#### [DATA SUPPLIED]
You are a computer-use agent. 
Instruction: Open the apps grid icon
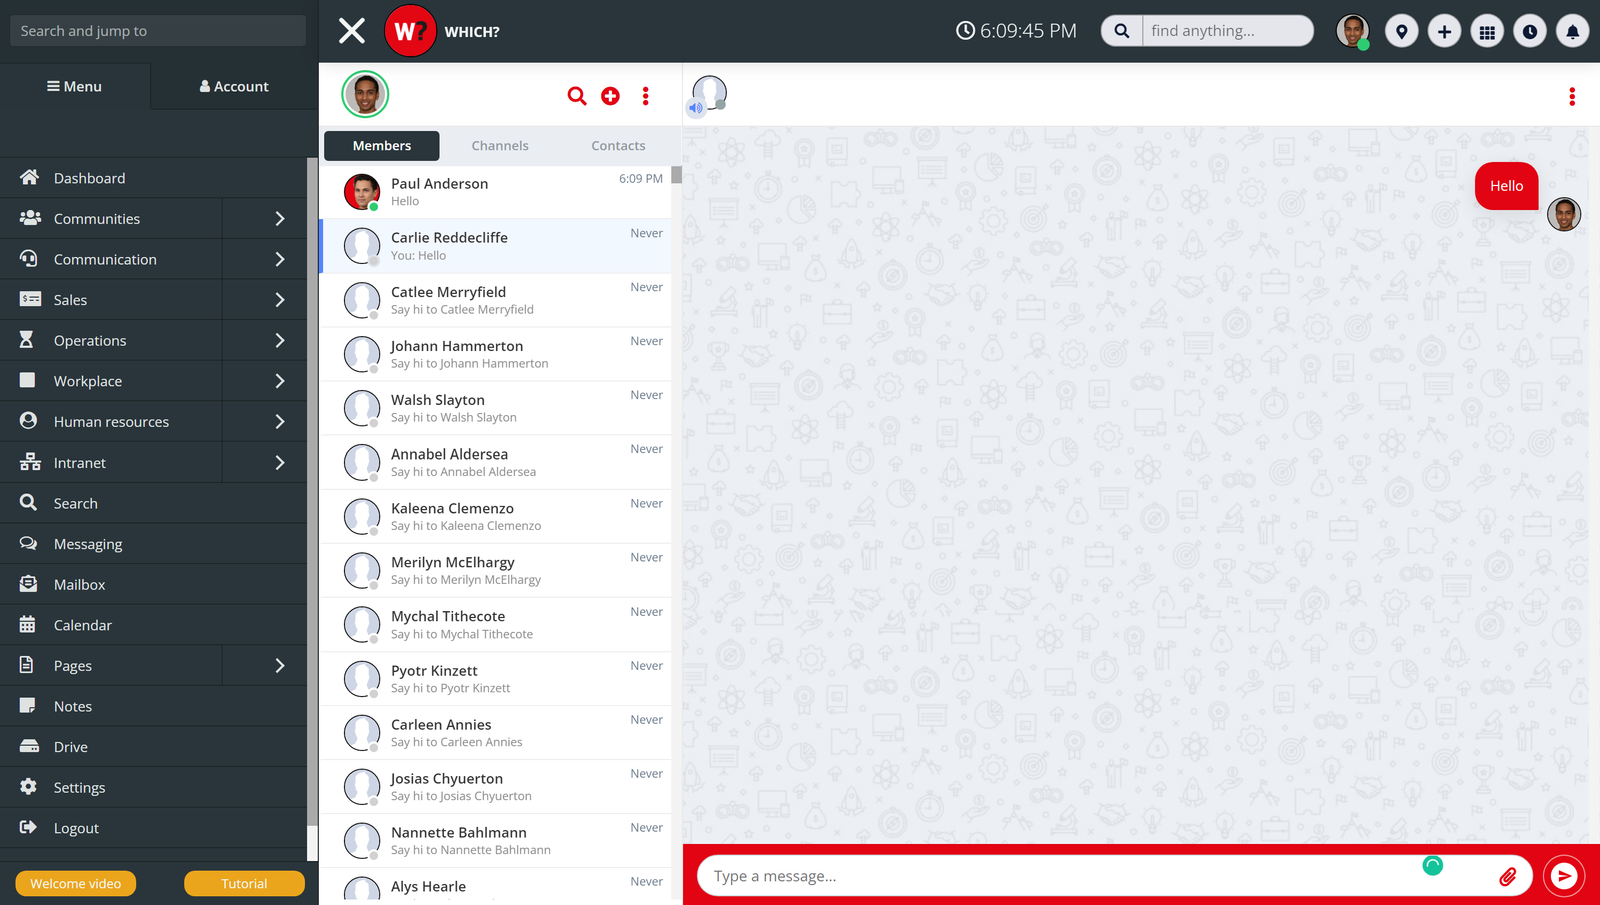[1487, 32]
--
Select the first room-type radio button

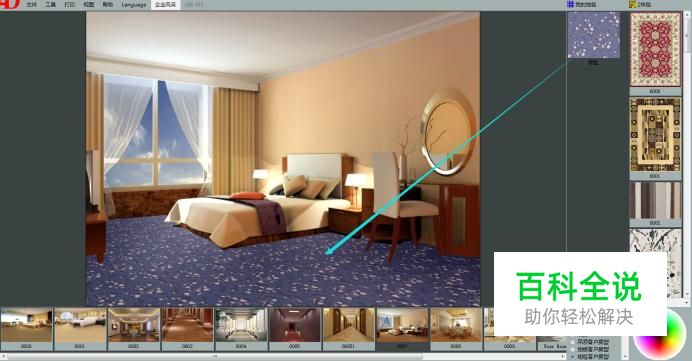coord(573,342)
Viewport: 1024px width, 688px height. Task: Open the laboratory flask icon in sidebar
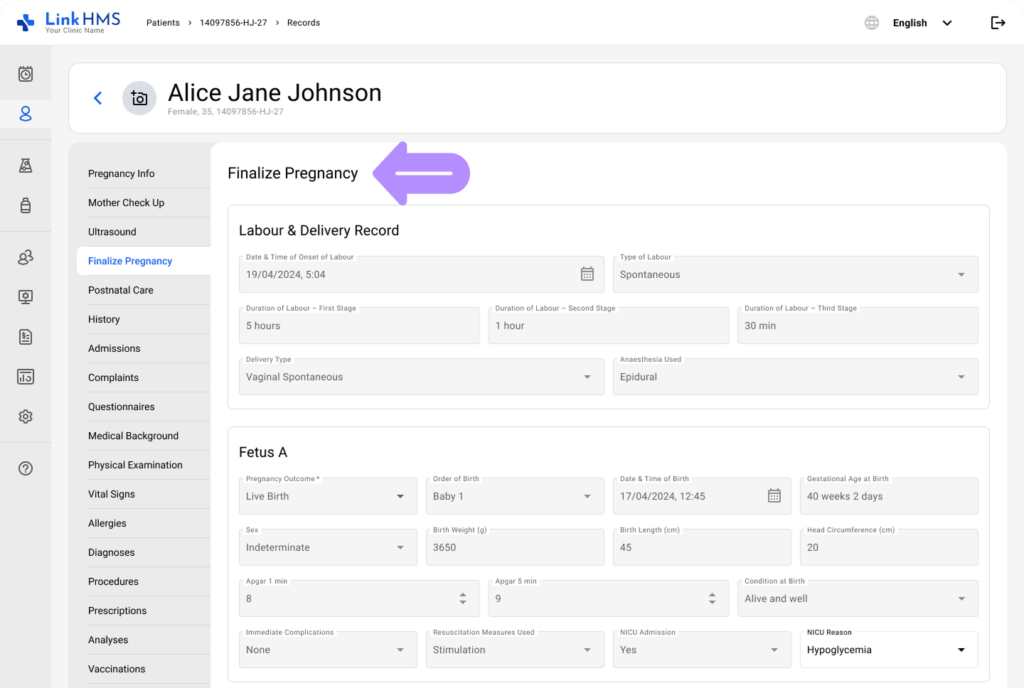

#### [WHAT IS NEEDED]
Could you output exactly the lines above, from the line with "Select the first room-type radio button" up to and including the line with "Viewport: 1024px width, 688px", and nothing else, skipping the pictures?

#### [EXERCISE RESULT]
Select the first room-type radio button

coord(573,342)
Viewport: 1024px width, 688px height. Task: Open the laboratory flask icon in sidebar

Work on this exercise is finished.